(BRIEF): Give again the line that contains "Identify the click" and every line after it to the end of the records. Keep them exactly as they are and add nothing.

----------------

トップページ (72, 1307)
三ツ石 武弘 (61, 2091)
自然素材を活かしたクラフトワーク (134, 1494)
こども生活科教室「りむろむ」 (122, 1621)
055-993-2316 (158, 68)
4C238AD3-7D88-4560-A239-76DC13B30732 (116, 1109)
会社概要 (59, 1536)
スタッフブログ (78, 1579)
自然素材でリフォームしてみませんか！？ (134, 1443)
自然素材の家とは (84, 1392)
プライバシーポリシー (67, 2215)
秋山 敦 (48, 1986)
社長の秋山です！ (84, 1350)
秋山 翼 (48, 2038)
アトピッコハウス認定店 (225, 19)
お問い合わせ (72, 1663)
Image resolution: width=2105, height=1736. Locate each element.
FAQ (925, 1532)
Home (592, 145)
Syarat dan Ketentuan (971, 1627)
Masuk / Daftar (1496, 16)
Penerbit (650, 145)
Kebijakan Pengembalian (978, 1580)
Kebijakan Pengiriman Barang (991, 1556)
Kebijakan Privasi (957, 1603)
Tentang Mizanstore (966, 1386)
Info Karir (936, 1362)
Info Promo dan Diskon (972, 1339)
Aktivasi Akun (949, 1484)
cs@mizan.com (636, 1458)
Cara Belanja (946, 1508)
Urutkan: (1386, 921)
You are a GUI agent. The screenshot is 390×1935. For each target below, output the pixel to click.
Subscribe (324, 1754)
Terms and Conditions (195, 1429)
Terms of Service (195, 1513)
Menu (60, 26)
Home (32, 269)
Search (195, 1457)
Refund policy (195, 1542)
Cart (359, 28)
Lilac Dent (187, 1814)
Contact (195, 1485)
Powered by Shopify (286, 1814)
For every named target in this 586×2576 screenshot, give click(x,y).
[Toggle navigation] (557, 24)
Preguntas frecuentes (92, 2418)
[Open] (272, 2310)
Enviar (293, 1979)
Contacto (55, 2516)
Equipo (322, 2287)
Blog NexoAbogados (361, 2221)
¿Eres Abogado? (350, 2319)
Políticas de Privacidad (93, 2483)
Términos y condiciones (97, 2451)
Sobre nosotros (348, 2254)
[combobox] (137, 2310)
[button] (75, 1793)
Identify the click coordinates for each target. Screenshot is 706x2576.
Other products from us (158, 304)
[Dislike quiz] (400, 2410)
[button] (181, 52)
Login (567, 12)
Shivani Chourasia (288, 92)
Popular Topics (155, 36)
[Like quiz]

----------------

(SOLUTION TO THE EXERCISE):
Identify the click coordinates for each target. Screenshot is 706x2576.
Other products from us (158, 304)
[Dislike quiz] (400, 2410)
[button] (181, 52)
Login (567, 12)
Shivani Chourasia (288, 92)
Popular Topics (155, 36)
[Like quiz]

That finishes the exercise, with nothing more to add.